This positive correlation between PE and Anxiety suggests that the more positive the PE (i.e. the more positively surprising the outcome) the more anxious people get. This is highly counter-intuitive, I think. Let's see what happens when we model the hierarchical structure of the data.

### Partial Pooling/Hierarchical Bayesian Model with Random Intercepts

Now we'll fit a hierarchical Bayesian model that allows each participant to have their own intercept but the group-level parameters are drawn from a common distribution.

$$Anxiety_{ij}​=β_{0j}​+β_{1}​PE_{ij}​+ϵ_{ij}​$$

where:

-   $β_{0j}​∼N(μ_{β_0}​​,σ_{β_0}​​)$

-   $β_1​$ is the common or fixed slope for all participants.

-   $ϵ_{ij​}∼N(0,σ^2)$

**Priors**:

$μ_{β_0}​​∼N(50,10)$

$σ_{β0}​​∼Cauchy(0,2.5)$

$β_1∼N(0,5)$

$σ∼Cauchy(0,2.5)$

### **Or another way to think about it,**

$$
Y_{ij}|β_{0j},β_{1},σ_y ∼N(μ_{ij},σ^2_y)\ with\ μ_{ij}=(β_0 + b_{0j})​+β_1​X_{ij}
$$

$$Anxiety_{ij}​=(β_0 + b_{0j})​+β_1​study\_hours_{ij}​+ϵ_{ij}​ $$

-   $Y_i$ and $X_i$ represent the outcome (anxiety) and predictor variable (prediction error), respectively, for trial $i$ from participant $j$.

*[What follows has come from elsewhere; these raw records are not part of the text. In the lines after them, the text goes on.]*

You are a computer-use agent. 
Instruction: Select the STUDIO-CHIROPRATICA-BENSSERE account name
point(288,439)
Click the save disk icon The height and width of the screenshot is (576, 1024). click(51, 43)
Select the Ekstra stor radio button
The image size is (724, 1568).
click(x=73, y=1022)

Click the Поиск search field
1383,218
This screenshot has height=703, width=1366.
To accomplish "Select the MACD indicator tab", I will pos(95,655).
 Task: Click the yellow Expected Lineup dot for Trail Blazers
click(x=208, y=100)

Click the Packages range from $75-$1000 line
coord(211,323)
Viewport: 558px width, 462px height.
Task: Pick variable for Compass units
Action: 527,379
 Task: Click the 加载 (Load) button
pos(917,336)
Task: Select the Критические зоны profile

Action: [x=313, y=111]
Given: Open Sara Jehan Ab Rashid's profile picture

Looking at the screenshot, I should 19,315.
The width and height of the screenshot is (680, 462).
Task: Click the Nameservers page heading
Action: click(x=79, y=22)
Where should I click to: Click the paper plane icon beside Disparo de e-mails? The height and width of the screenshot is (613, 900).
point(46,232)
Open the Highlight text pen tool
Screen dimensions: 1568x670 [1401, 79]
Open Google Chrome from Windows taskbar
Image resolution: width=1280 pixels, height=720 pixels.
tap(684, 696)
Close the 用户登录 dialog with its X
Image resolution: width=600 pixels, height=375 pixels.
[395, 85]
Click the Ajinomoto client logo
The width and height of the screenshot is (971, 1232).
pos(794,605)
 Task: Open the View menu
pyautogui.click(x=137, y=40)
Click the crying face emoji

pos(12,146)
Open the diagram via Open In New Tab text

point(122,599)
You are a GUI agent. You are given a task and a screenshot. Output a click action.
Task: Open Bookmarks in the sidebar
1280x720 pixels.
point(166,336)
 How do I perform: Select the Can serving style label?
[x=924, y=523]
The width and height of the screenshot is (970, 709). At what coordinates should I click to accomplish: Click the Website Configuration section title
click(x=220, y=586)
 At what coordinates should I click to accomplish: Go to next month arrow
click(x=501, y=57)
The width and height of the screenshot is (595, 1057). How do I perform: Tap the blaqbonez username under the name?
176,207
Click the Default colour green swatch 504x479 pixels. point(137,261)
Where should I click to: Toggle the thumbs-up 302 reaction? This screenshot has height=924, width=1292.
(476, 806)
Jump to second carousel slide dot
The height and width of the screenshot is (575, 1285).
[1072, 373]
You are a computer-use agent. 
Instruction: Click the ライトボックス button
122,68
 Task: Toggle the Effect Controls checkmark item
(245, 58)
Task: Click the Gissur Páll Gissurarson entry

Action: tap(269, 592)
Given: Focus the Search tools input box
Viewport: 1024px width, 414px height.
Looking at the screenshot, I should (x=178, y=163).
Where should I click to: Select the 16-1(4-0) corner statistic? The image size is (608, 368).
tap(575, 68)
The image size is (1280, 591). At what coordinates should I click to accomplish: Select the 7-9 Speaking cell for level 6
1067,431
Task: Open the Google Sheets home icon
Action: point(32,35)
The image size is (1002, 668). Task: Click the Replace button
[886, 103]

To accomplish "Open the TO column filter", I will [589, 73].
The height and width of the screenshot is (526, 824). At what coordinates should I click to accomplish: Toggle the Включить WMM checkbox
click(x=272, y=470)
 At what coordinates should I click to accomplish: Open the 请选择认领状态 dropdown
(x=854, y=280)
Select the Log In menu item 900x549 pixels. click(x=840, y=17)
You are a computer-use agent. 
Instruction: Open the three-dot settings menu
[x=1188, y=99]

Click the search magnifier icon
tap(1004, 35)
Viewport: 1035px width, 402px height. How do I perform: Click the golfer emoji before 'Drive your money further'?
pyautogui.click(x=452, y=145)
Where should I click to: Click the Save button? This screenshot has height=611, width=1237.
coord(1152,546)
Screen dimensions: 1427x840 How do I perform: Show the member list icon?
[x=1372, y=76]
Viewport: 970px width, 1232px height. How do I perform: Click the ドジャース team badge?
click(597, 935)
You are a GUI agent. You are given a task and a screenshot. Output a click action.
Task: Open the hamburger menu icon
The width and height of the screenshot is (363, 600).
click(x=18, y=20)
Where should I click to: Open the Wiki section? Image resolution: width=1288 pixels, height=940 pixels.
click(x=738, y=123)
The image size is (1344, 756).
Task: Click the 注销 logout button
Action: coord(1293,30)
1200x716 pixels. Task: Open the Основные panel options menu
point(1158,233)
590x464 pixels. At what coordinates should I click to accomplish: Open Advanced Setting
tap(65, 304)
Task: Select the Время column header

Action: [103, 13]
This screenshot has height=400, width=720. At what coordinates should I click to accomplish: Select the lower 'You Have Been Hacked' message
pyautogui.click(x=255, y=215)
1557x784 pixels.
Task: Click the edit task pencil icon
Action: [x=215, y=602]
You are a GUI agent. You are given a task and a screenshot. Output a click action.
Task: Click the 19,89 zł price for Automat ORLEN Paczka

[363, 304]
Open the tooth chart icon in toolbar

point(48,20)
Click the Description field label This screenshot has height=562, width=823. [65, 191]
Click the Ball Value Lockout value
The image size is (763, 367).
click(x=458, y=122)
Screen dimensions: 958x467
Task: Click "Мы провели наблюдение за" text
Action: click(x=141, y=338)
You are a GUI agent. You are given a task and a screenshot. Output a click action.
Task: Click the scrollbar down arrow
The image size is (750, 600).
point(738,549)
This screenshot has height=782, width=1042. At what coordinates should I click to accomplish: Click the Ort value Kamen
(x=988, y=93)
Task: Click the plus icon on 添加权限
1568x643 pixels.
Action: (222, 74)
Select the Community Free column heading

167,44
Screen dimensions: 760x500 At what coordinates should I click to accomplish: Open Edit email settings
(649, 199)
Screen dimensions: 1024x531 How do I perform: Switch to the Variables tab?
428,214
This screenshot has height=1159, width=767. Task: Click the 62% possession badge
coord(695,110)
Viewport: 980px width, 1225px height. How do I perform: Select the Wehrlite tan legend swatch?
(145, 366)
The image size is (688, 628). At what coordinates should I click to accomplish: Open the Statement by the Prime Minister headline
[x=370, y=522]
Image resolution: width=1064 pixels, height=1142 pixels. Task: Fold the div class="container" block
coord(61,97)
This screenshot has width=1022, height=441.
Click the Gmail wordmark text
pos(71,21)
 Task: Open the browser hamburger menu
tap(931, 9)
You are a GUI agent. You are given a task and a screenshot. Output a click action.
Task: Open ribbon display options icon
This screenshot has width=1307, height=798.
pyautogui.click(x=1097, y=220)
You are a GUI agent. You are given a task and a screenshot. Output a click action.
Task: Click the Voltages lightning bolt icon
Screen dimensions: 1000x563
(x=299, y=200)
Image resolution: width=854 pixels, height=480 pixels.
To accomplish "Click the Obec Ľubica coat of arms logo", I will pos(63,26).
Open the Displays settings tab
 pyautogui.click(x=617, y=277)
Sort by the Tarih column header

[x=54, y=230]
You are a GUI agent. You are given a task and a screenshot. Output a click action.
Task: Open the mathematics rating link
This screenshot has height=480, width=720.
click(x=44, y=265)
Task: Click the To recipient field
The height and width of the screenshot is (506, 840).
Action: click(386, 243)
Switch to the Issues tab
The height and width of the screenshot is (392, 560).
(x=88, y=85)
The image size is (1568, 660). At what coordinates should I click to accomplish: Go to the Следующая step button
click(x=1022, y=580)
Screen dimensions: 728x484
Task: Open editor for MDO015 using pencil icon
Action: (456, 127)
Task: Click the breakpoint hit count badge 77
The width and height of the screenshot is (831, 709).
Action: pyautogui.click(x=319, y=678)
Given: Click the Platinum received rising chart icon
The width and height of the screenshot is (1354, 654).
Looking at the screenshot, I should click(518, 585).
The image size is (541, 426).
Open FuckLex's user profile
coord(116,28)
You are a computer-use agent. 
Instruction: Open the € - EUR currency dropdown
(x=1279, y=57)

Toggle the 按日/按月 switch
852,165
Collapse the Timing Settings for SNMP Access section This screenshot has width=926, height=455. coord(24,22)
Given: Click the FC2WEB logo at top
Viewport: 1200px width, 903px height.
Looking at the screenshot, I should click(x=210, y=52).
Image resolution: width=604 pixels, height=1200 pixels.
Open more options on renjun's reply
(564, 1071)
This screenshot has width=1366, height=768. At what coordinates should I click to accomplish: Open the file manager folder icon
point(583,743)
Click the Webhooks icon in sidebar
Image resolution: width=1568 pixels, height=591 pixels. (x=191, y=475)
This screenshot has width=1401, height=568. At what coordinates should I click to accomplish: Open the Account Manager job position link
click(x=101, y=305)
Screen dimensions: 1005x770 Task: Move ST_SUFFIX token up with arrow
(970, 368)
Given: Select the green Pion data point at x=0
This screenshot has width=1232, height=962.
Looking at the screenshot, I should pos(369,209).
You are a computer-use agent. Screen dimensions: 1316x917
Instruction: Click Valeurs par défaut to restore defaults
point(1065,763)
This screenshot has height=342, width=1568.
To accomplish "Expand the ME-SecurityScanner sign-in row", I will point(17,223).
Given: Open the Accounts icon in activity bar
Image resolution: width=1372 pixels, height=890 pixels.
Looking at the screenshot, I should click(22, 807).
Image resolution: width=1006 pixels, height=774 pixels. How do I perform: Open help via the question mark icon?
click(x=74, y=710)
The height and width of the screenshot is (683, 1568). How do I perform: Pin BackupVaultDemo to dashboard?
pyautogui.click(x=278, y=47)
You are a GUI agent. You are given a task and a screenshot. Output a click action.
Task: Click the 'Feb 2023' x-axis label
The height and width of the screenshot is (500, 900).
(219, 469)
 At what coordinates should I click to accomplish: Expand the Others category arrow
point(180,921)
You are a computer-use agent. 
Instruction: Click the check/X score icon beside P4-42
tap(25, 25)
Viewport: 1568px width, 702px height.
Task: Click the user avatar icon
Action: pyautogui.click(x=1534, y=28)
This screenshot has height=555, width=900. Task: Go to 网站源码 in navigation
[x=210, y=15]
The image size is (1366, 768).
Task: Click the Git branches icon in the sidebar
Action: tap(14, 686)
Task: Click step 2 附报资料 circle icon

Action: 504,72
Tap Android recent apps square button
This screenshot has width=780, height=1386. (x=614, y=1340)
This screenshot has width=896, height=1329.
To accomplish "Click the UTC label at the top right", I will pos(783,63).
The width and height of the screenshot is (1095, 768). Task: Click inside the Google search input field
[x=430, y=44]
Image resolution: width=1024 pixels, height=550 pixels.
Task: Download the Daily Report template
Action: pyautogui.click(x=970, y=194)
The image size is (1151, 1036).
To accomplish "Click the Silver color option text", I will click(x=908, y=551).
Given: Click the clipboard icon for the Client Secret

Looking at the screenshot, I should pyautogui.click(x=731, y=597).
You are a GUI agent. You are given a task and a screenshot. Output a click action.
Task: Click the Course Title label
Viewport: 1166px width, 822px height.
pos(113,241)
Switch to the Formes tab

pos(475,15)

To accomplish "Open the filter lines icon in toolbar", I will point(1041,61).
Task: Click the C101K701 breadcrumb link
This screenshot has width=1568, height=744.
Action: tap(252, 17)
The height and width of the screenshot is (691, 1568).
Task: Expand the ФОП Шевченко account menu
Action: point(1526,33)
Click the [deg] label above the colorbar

-   $β_0​$ is the common or **fixed intercept** for all participants.

-   $b_{0j}$ is the **random intercept** for participant *j*. It represents the deviation of the *j*-th participant's intercept from $β_0$.

-   $β_1​$ is the common or **fixed slope** for all participants.

-   $ϵ_{ij}​∼N(0,σ^2)$ represents the residual error.

    **Priors**:

-   $β_0​∼N(50,10)$

-   $b_{0j}∼N(0,σ_{0j})$

-   $β_1∼N(0,5)$

-   $σ_{0j} ∼Cauchy(0,2.5)$

-   $σ_y∼Cauchy(0,2.5)$

**Assumptions of the hierarchical model:**

1.  The observations (anxiety) are normally distributed.

2.  Every participant's model deviates to some extent from the grand mean. This implies that there is some between-subject variability in the individual-level intercept adjustments.

3.  There is a linear relationship between the outcome and predictor variables.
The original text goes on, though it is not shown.